En el mundo fenoménico de las apariencias todo fluye sin que tengamos que hacer nada; es innecesario tratar de controlar los acontecimientos por medio del "conocimiento" o las "acciones" de la mente limitada, la cual se decepciona ante los sucesivos reveses a su pequeña "voluntad" separada. Es sano relajarse y aceptar que los acontecimientos sucedan de la manera que sucedan. Esto no implica necesariamente quedarse sentado, sino saber que todo forma parte del fluir de la Totalidad, incluidas las acciones que parece realizar nuestro aparente cuerpo, e incluidos también los pensamientos (que aparentemente podría parecer que pertenecen a una mente separada, supuestamente nuestra y sólo nuestra), así como las emociones que aparezcan en el "campo visual" de nuestra consciencia, sensaciones, etc.

En cierto modo todo eso son como nubes que pasan. Las percepciones, los pensamientos, las emociones, las sensaciones, son como nubes que pasan, no tienen más importancia.
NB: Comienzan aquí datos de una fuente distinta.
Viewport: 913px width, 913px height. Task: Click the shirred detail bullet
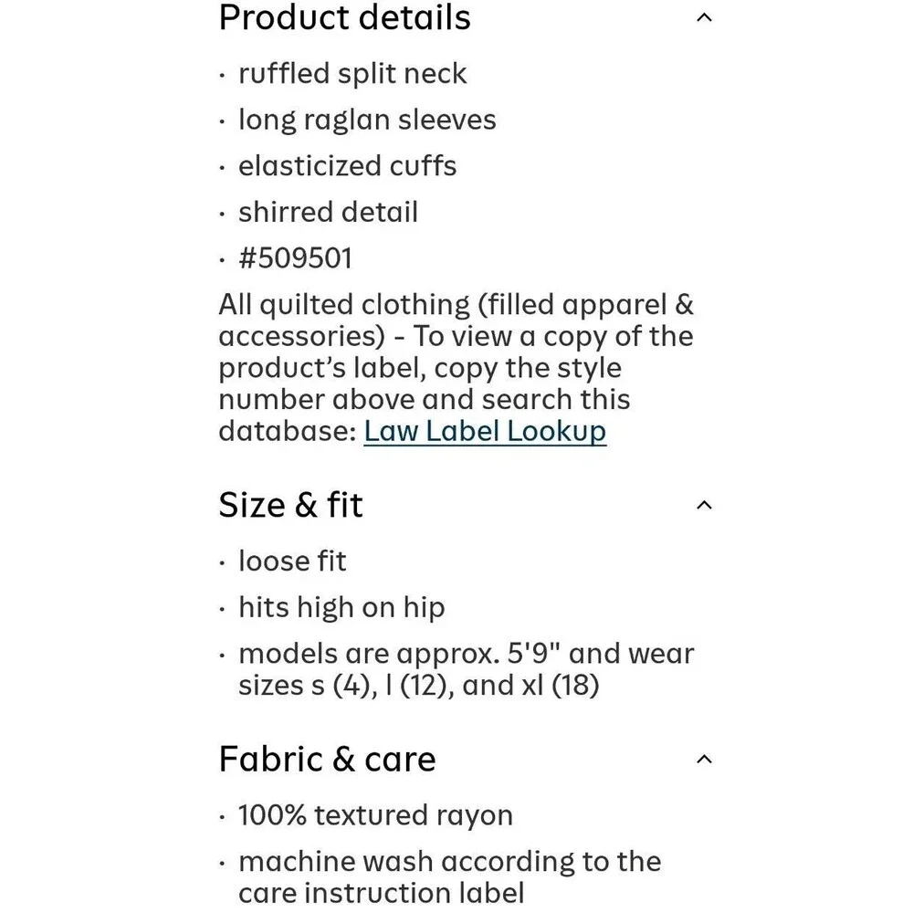coord(328,212)
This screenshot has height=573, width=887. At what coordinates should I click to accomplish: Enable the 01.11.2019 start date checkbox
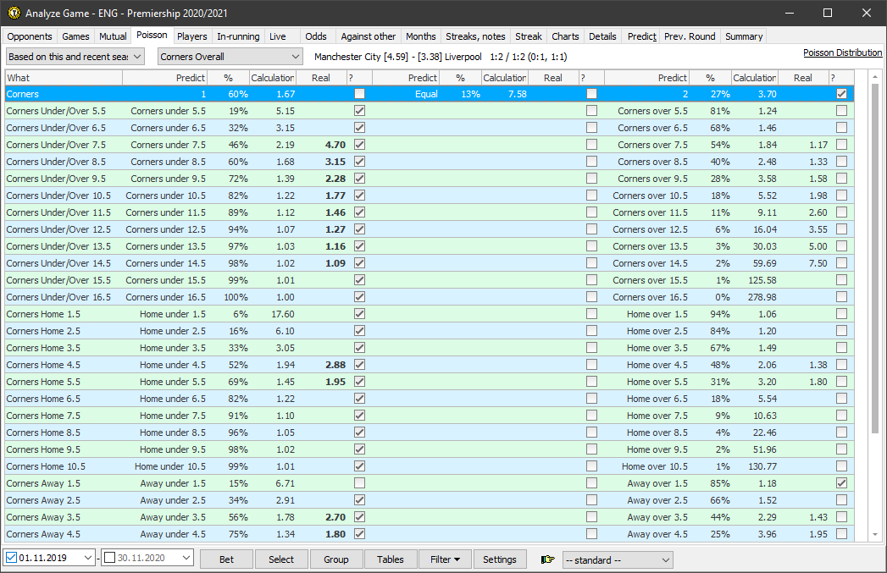click(12, 559)
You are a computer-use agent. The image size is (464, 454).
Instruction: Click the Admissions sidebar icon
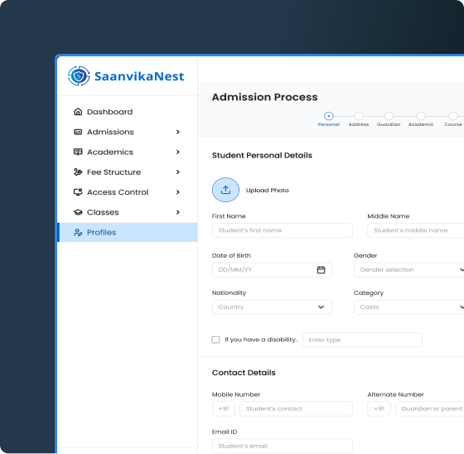(78, 132)
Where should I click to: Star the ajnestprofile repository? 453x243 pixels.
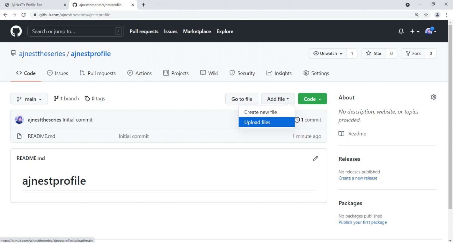click(x=373, y=53)
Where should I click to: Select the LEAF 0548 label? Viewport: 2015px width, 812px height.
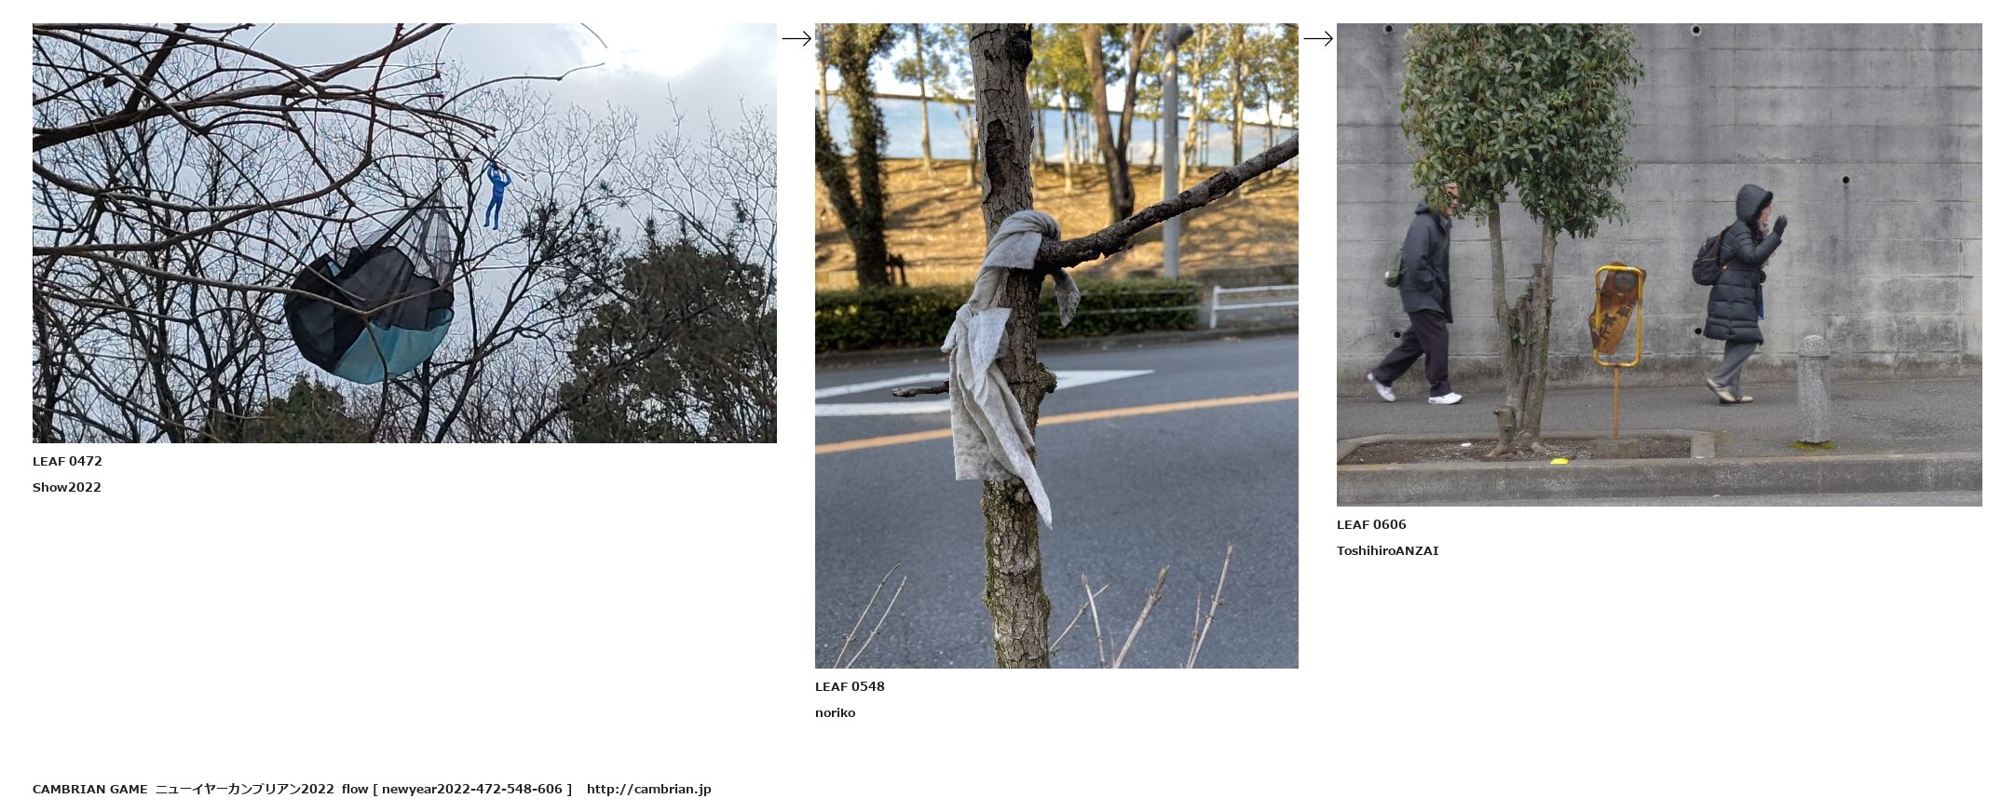pos(850,686)
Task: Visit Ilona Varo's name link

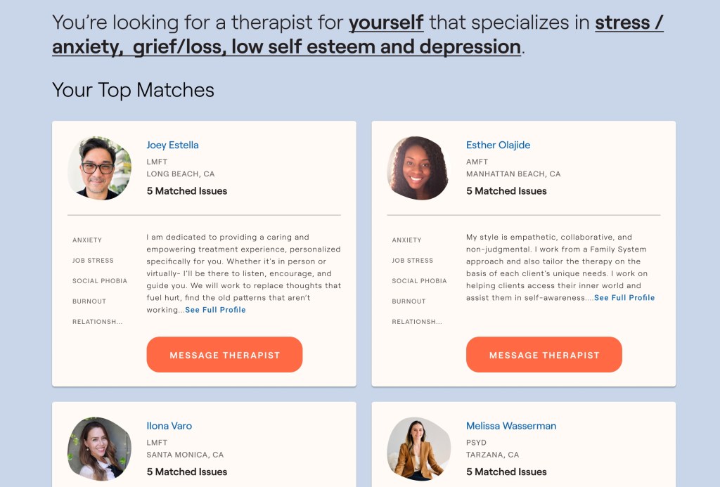Action: [x=169, y=426]
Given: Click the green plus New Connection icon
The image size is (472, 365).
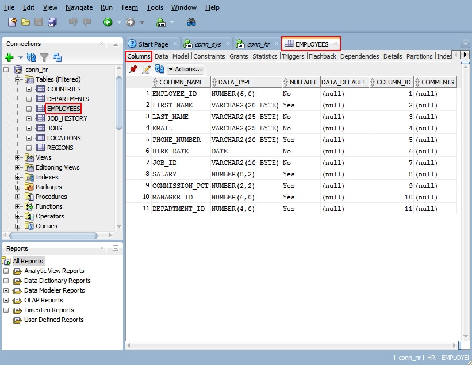Looking at the screenshot, I should 9,57.
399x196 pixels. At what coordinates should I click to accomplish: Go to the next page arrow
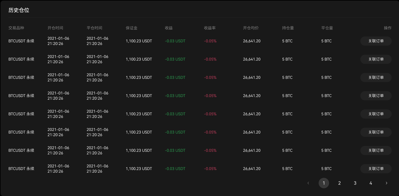(386, 183)
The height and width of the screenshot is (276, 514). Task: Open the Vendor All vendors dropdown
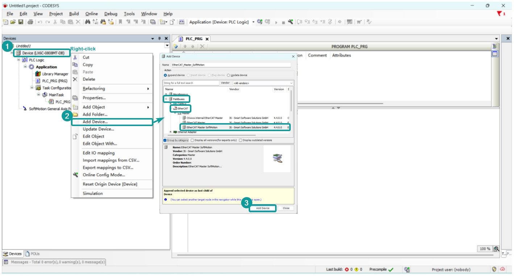click(x=263, y=83)
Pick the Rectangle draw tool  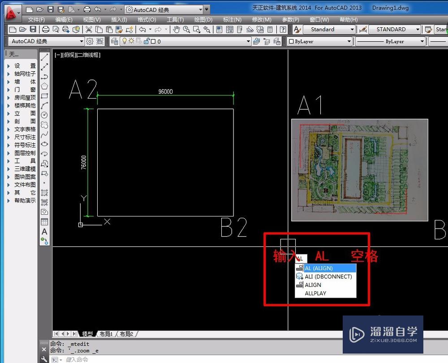[x=44, y=96]
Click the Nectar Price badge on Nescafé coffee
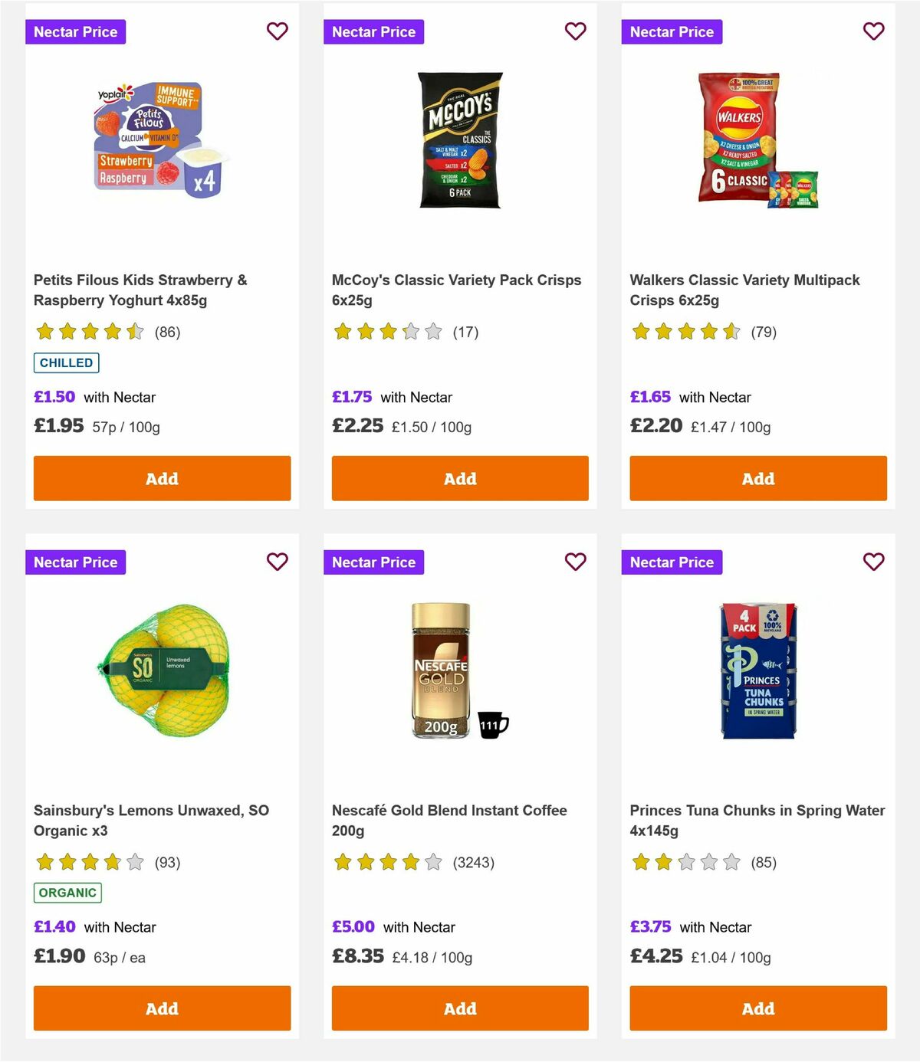The height and width of the screenshot is (1062, 920). (x=374, y=562)
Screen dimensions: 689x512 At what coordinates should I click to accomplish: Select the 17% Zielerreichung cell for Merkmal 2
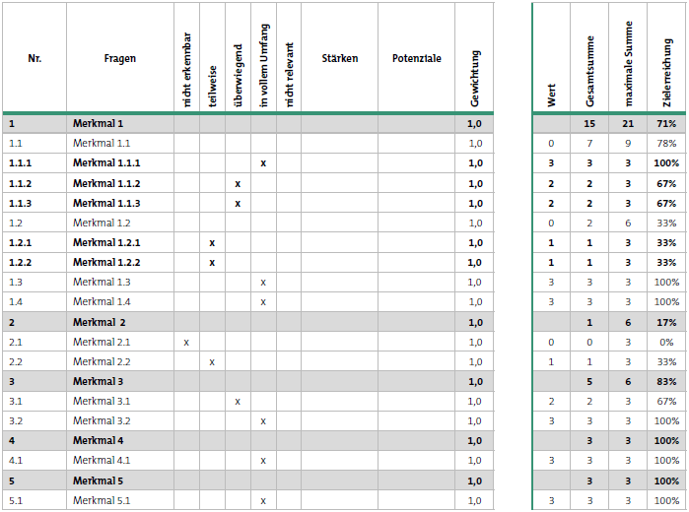click(666, 323)
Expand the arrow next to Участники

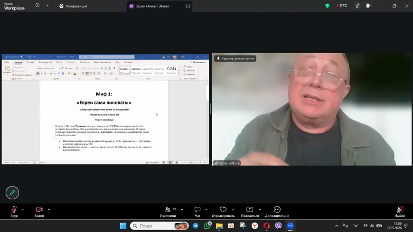tap(182, 210)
Nada importa nada (en el sentido de "importancia" que el ego trata de usar y atribuir, inmerso en sus constantes e irrelevantes preocupaciones). En otro sentido, todo importa: sólo Lo Real existe, y todo lo Real es igualmente valioso e importante, a la vez que permanente, eternamente "protegido". Pero este post está dirigido a comentar sobre el mundo de las apariencias: ahí sí podemos decir que nada importa, porque el mundo de las apariencias surge de una interpretación errónea de la Realidad.

Así que nada importa. ¿Surgen acontecimientos? Vale, "hola acontecimiento... y adiós, un placer haberte saludado jejeje". Todo lo aparente son como nubes que pasan: no es real, no es permanente, no importa, viene y se va, aparece y se disuelve si dejamos de prestarle atención. Son nubes o fuegos artificiales a los que no hay por qué apegarse. Los fuegos artificiales relucen y se disuelven rápidamente; si nos apegamos a uno de ellos porque nos parezca bello y queremos que dure más de lo que está destinado a durar, esto causará sufrimiento pues las apariencias no están destinadas a permanecer. Sólo podemos esperar permanencia en aquello que es eterno: Lo Real.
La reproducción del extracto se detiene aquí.